§ **PROBLEM DESCRIPTION**
Your task is to return exactly the lines that run from the one containing "Click the bank-building" through the end of the listing below, without any pictures.

§ **GIVEN INFORMATION**
-- -- --

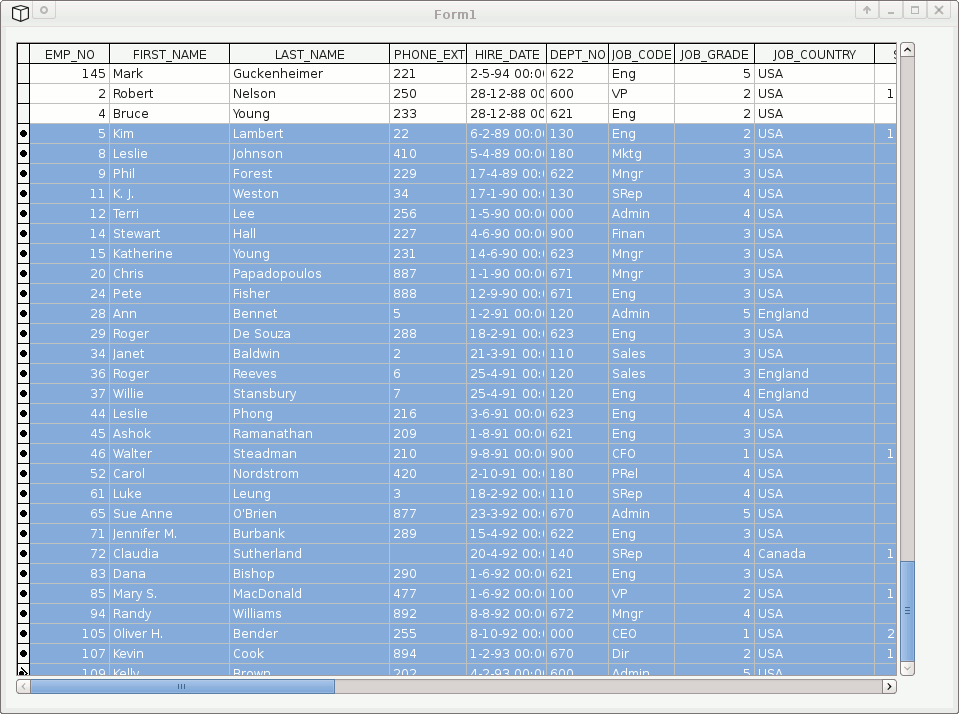Click the horizontal scrollbar left arrow
The image size is (959, 714).
coord(24,687)
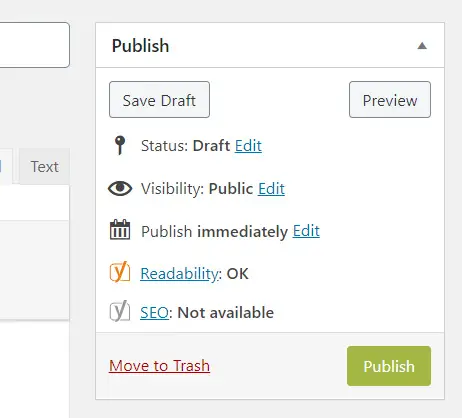Edit the publish immediately schedule

point(306,231)
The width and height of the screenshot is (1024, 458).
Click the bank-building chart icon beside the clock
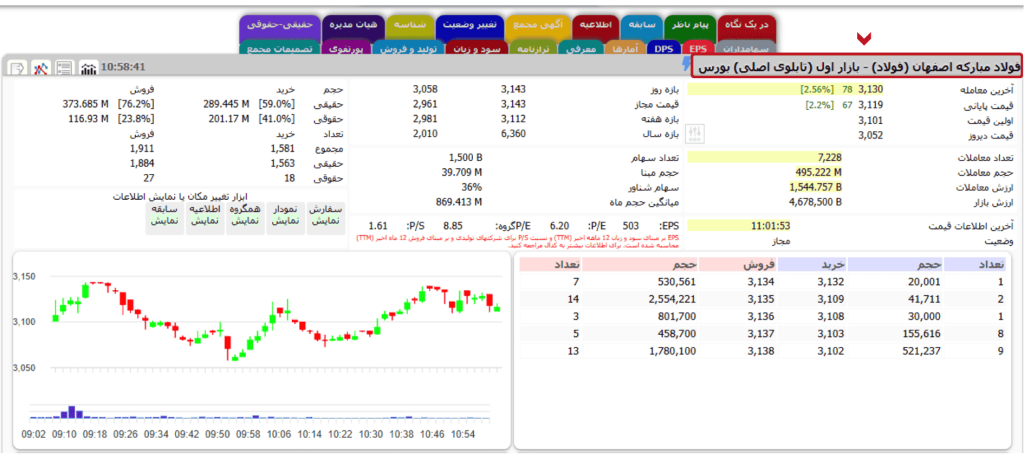(89, 68)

-- -- --

§ **RESULT BELOW**
Click the bank-building chart icon beside the clock
(89, 68)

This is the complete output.